Sebanyak 374 gerai ritel modern di Pekanbaru menjadi bagian dari program ini.
Para jukir yang sebelumnya bertugas di depan gerai Alfamart dan Indomaret akan mendapatkan pelatihan kewirausahaan, sekaligus fasilitas lapak usaha gratis yang disediakan langsung oleh pihak ritel modern.
Langkah ini merupakan tindak lanjut dari nota kesepahaman (MoU) antara Pemko Pekanbaru dengan pengelola Alfamart dan Indomaret yang ditandatangani pada akhir Desember 2025 lalu.
Tak Kehilangan Penghasilan, Jukir jadi Naik Kelas
Walikota Pekanbaru, Agung Nugroho menegaskan, kebijakan parkir gratis dirancang beriringan dengan jaminan masa depan para jukir.

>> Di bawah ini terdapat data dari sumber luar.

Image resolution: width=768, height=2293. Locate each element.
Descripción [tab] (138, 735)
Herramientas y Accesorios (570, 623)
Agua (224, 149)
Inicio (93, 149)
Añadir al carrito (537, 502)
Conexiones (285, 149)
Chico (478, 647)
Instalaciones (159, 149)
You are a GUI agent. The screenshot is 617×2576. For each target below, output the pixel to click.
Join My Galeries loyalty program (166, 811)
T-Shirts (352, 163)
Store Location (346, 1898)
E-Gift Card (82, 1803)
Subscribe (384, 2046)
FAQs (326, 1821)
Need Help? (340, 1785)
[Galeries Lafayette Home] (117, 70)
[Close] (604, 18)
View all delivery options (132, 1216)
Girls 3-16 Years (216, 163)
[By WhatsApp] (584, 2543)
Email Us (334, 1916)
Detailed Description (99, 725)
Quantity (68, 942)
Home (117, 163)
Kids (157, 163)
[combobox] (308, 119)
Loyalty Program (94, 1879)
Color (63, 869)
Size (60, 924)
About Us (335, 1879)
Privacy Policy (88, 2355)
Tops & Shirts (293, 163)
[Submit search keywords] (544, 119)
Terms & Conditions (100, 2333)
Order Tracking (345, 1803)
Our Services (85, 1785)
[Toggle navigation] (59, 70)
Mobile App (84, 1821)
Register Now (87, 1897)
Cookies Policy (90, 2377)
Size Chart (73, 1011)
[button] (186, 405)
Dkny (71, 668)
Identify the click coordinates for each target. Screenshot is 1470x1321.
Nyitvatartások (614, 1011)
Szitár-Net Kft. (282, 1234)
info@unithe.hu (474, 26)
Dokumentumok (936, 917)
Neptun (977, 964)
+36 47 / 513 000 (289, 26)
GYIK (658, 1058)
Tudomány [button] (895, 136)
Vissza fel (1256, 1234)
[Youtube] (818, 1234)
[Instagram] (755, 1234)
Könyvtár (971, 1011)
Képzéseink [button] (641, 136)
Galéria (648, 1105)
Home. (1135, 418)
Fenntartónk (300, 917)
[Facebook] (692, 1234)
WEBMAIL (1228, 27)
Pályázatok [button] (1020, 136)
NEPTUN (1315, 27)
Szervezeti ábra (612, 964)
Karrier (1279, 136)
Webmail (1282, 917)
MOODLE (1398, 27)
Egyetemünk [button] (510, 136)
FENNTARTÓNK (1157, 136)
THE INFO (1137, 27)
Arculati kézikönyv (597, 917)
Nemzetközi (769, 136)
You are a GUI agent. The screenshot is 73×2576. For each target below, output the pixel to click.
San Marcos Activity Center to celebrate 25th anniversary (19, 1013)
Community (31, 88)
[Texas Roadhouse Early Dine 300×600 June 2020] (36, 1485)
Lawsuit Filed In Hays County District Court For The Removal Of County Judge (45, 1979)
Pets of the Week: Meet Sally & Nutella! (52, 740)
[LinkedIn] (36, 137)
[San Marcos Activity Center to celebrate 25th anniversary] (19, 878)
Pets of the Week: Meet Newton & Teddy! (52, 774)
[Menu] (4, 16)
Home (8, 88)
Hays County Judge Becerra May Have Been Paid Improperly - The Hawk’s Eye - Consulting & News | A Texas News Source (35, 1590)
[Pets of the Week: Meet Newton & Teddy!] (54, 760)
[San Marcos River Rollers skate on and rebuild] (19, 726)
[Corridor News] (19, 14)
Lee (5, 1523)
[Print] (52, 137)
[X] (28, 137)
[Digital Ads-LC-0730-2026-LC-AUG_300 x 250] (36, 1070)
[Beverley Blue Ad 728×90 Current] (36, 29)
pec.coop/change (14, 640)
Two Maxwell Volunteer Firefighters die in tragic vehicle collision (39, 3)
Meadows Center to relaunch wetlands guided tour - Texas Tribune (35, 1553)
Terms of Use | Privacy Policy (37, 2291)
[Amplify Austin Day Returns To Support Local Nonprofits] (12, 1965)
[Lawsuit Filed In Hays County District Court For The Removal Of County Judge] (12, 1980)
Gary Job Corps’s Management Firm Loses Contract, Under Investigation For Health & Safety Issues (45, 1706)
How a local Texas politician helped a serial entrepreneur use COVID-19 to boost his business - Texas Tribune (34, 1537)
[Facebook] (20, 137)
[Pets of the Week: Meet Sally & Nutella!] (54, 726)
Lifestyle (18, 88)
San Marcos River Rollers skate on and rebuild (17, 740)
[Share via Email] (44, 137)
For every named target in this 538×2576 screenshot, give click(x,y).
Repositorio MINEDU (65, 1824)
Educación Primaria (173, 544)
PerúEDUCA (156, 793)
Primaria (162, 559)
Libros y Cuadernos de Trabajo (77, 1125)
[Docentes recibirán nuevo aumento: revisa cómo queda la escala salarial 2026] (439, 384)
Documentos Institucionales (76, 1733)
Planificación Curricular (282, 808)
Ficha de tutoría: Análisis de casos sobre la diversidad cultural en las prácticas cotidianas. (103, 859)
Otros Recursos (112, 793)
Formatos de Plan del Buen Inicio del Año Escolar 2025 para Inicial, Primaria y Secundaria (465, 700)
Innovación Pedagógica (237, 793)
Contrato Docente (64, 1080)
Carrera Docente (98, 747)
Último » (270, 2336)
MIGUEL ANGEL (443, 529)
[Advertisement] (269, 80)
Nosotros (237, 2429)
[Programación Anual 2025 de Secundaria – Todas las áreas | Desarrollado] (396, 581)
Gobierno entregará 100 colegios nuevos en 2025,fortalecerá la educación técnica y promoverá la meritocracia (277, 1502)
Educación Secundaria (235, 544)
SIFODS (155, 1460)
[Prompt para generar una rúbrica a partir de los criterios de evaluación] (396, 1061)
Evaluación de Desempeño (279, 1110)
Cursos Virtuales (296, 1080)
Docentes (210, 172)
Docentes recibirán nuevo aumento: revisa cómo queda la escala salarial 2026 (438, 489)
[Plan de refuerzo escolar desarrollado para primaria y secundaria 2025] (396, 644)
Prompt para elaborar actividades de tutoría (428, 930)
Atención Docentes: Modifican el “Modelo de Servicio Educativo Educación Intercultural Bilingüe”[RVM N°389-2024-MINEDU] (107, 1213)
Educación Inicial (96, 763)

“Lewat MoU ini, Alfamart maupun Indomaret wajib merekrut jukir sesuai SOP. Tidak ada yang ditinggalkan,” ujar Agung Nugroho, Kamis (15/1/2026).
Menurutnya, para jukir akan dibekali kemampuan berwirausaha agar dapat mengelola lapak UMKM yang berada tepat di depan gerai ritel modern tersebut.
“Mereka nantinya mengelola lapak yang diberikan secara gratis, sehingga bisa berjualan secara mandiri dan berkelanjutan,” tambahnya.
Keluarga Jukir Juga Dilibatkan
Tidak hanya jukir yang bersangkutan, Pemko Pekanbaru juga membuka peluang bagi anggota keluarga jukir untuk mengelola lapak UMKM tersebut.
Skema ini diharapkan memperluas dampak ekonomi sekaligus menjaga stabilitas pendapatan rumah tangga.
“Yang mengelola UMKM bukan hanya bekas jukir, keluarganya juga bisa ikut mengelola. Artinya kebijakan parkir gratis ini tidak merugikan siapa pun,” tegasnya.
Seiring Peralihan Retribusi ke Pajak Parkir
Politisi Partai Demokrat ini menjelaskan, kebijakan parkir gratis di depan ritel modern merupakan bagian dari reformasi sistem parkir, yakni peralihan dari retribusi parkir ke pajak parkir.
Dengan skema baru ini, pemerintah tetap memperoleh pendapatan daerah, sementara masyarakat diuntungkan oleh parkir gratis dan jukir mendapatkan peluang ekonomi yang lebih berkelanjutan.
Dorong Ekonomi Kerakyatan di Ruang Publik
Program ini dinilai sebagai model inklusif dan berkeadilan, karena memadukan kepentingan pemerintah, pelaku usaha ritel, masyarakat, dan pekerja sektor informal.
Transformasi jukir menjadi pelaku UMKM diharapkan tidak hanya mengurangi gesekan sosial akibat kebijakan parkir gratis, tetapi juga mendorong ekonomi kerakyatan di ruang publik Pekanbaru.